17 June 2022

Review: The Killer Across the Table by John E. Douglas

The Killer Across the Table by John E. Douglas audiobook cover

The Killer Across the Table is written by retired FBI Special Agent and Criminal Profiler John E. Douglas and narrated by Jonathan Groff. During his distinguished career, John Douglas interviewed a slew of serial killers including: Ted Bundy, John Wayne Gacy and Charles Manson, and began trying to understand their motives. In working out what made them tick, how they selected their victims, what their childhood and upbringing was like and what drove them to commit such heinous offences, Douglas became one of the first criminal profilers.

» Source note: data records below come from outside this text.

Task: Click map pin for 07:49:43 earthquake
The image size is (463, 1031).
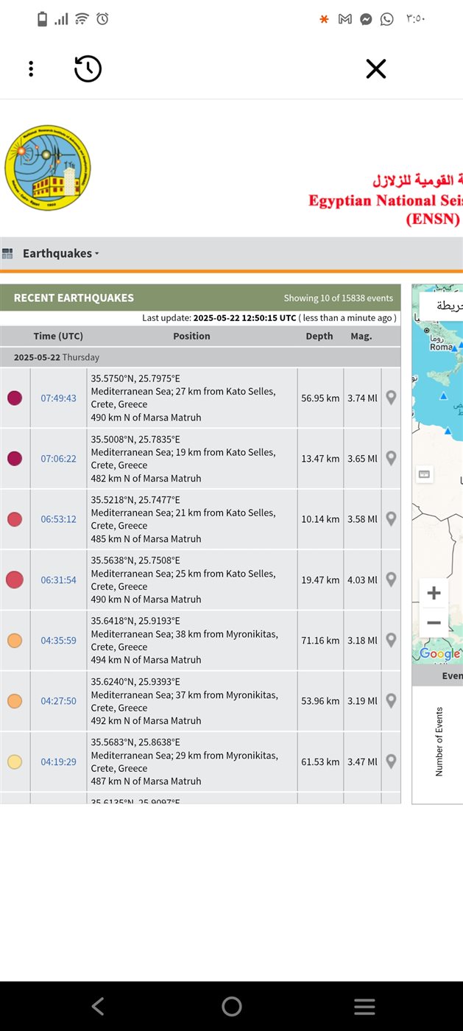Action: (x=391, y=398)
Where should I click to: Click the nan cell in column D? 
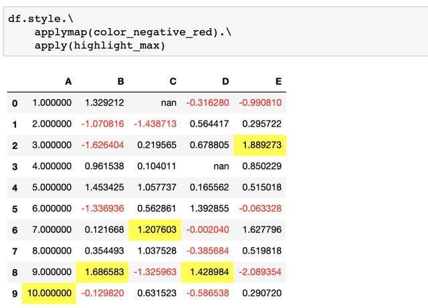[221, 166]
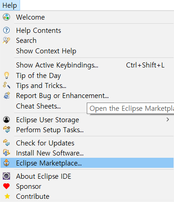Click the Check for Updates arrows icon

(x=6, y=143)
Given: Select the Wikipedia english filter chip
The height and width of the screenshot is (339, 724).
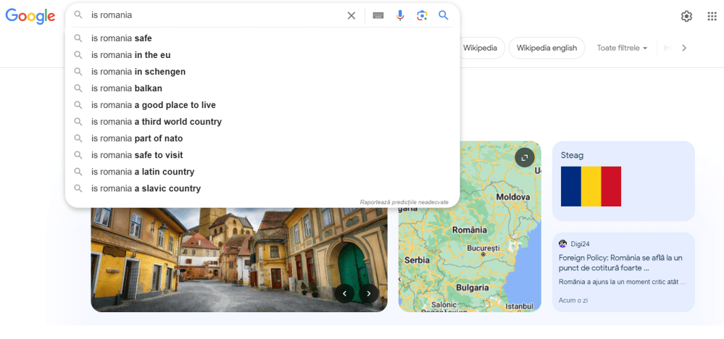Looking at the screenshot, I should click(x=546, y=48).
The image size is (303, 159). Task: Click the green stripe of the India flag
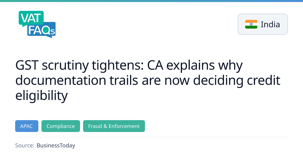click(251, 27)
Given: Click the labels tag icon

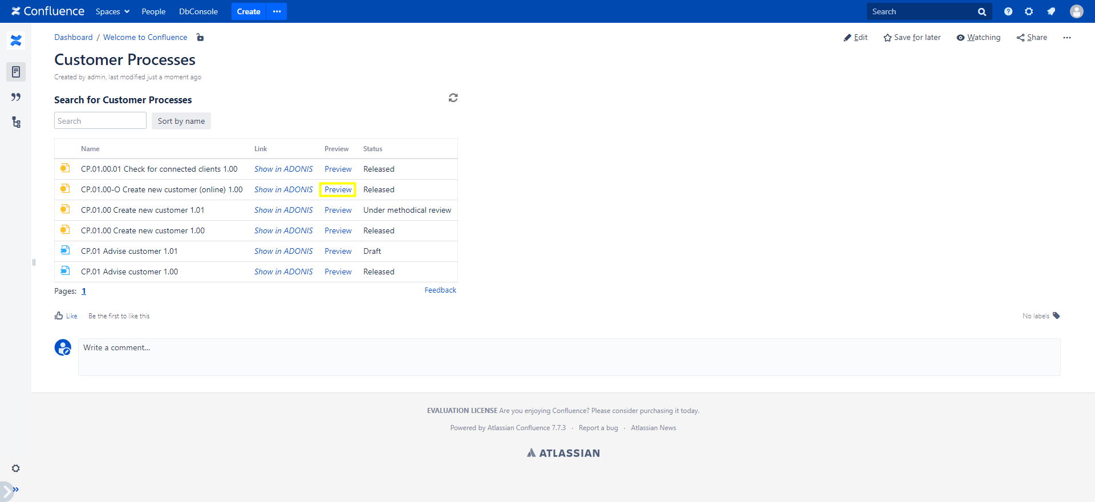Looking at the screenshot, I should coord(1056,315).
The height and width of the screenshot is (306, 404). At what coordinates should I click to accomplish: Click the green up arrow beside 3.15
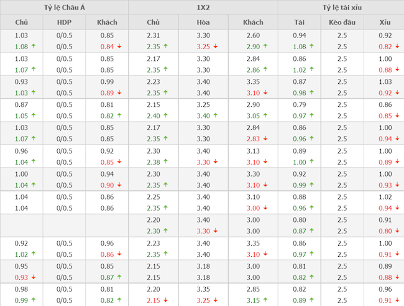pos(266,300)
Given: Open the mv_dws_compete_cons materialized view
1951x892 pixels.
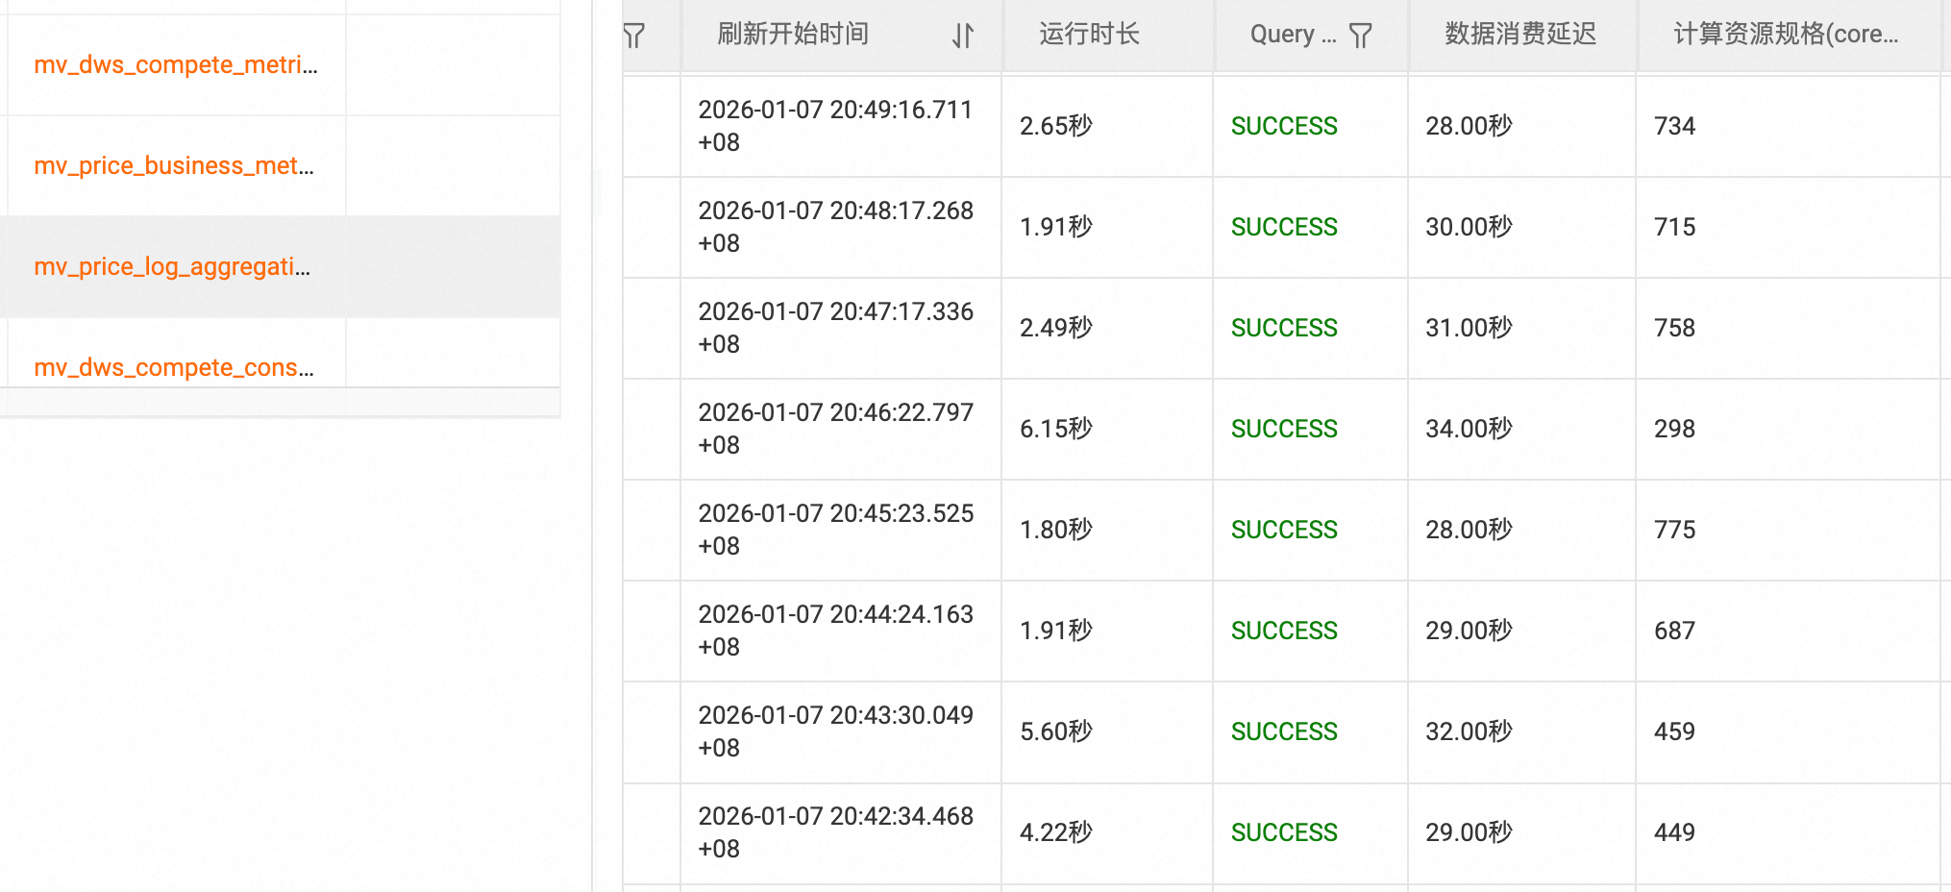Looking at the screenshot, I should point(174,367).
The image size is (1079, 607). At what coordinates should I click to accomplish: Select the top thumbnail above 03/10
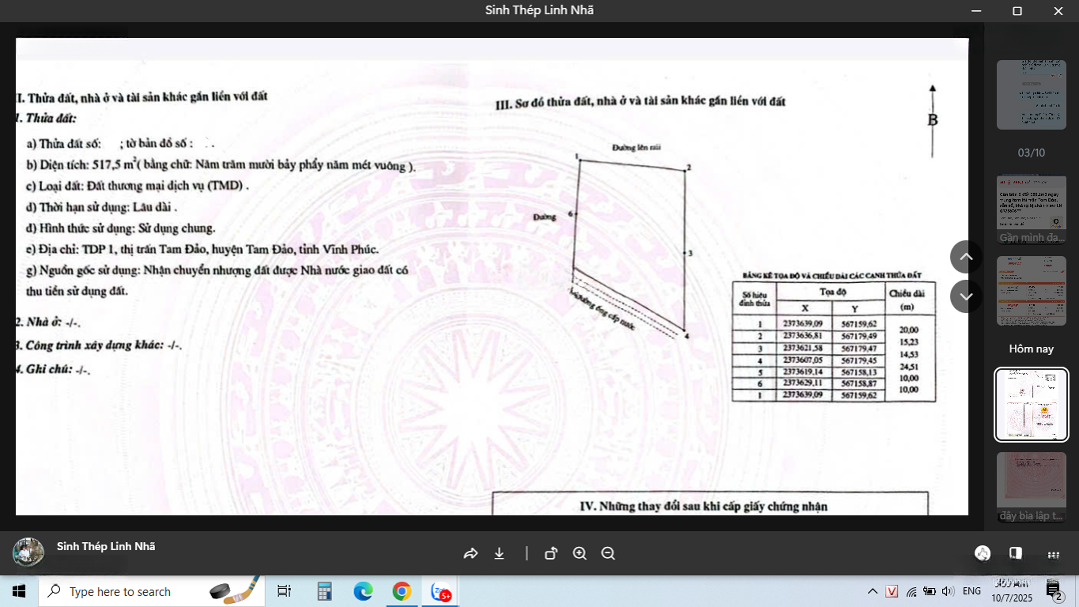(x=1031, y=95)
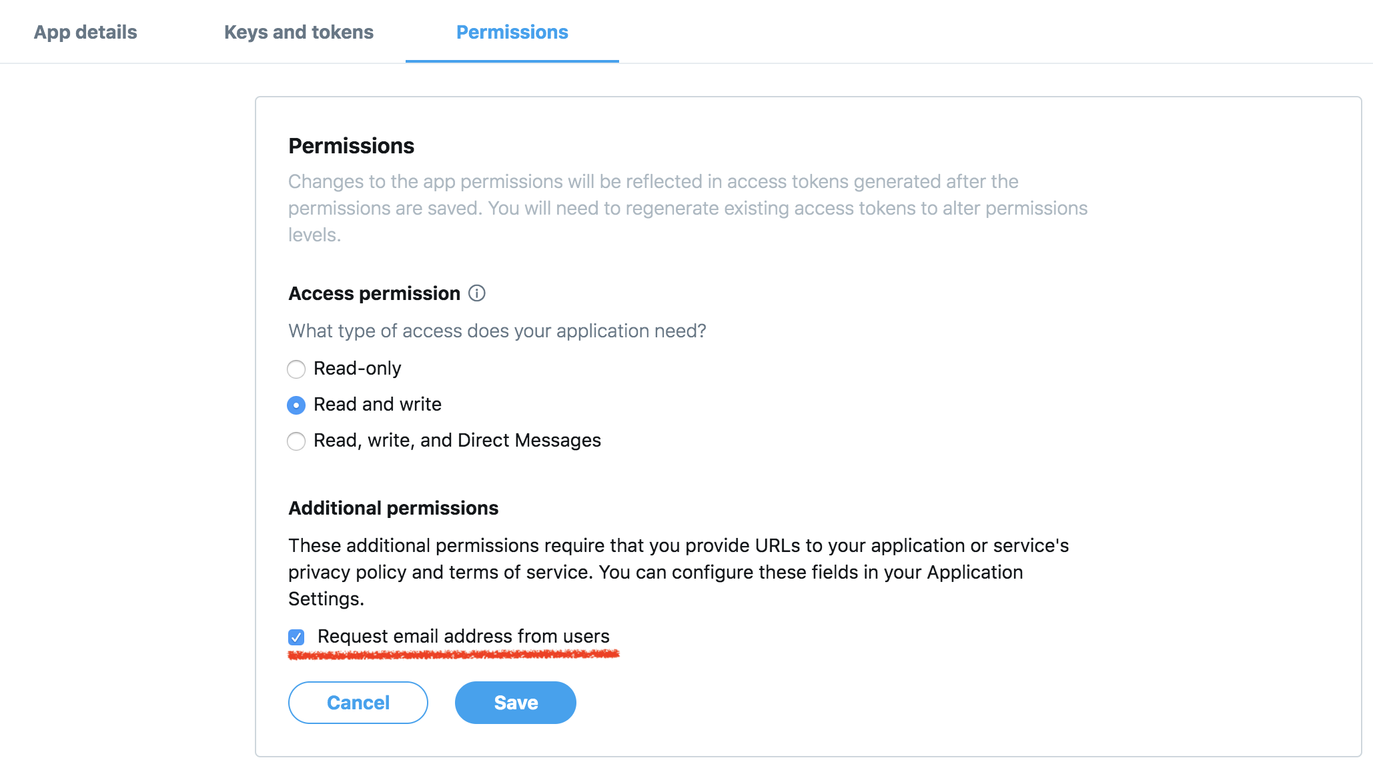Select the Read-only radio button
This screenshot has width=1373, height=768.
click(296, 369)
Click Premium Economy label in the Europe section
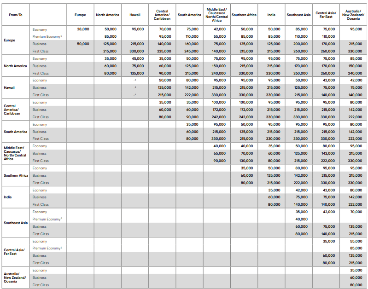368x289 pixels. [x=47, y=36]
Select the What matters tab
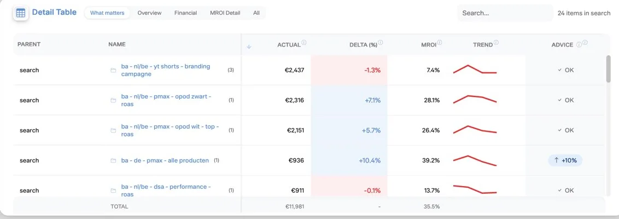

John E. Douglas is a figure of great renown in the world of true crime and his work has even crossed the divide to entertainment on the big screen. Douglas inspired two characters from one of my favourite TV shows Criminal Minds (namely Jason Gideon and David Rossi) and it was Rossi I had in mind as I was listening to this. Douglas is also the inspiration for the main character in Mindhunter, another terrific FBI profiling show set in the US. Given his notoriety, I guess it's hard for the author to remain humble and the struggle is evident. You could argue his cockiness is hard earned and well deserved but his arrogance occasionally took me out of the cases I was learning about.

And then there was that gushing interview at the end of the audiobook. The narrator Johnathan Groff interviews Douglas at the end of the book, and it's the first time the two have ever spoken together. I found this very strange. Why wouldn't an author want to interact with the person selected to narrate their book? Wouldn't it assist in the creative process and make for a better end result? Nevertheless, the interview is 16 mins of Groff gushing and 'fan-girling' with glowing praise for Douglas that was enough to make me simultaneously roll my eyes and gag. As a reader, I dearly wish they'd had that conversation in private and then recorded Groff interviewing Douglas about the book!

The author's accomplishments speak volumes and his work no doubt laid the foundations of criminal profiling as we know it today. I'm sure his pioneering work with serial killers has gone on to save the lives of many potential victims. So why begrudge him a few bragging rights? Perhaps because the subject matter is so serious that when we glimpse his own sense of self-importance, it sours the experience. It's hard to maintain the admiration in the face of such pride and arrogance.

And where was the editor in this excerpt?
"If they had, his name would have almost certainly stood out. Not because of anything having to do with his purchase of a motorcycle.... But because Todd Kohlhepp was a registered sex offender and that should have aroused enough interest at least to bring him in for an interview." Chapter 22
Surely, if you're writing about heinous crimes and paedophiles, you'd avoid using the word arouse in the same sentence. Wouldn't you? This lack of attention to detail and indulgence shown to the author somewhat lessened my enjoyment of his book.

The Killer Across the Table covers four cases: Joseph McGowan, Joseph Kondro, Donald Harvey and Todd Kohlhepp and thankfully takes great pains to ensure no glorification whatsoever of the crimes or the perpetrators. Victims are treated with respect and reverence as the cases are broken down by Douglas. It was frightening how ordinary these men were - one a high school teacher, another was a hospital orderly - yet their ability to fit in to society in order to continue carrying out their crimes was the stuff of nightmares.

The Killer Across the Table by John E. Douglas is recommended for true crime readers and those with an interest in psychology, criminal psychology, profiling and criminal profiling.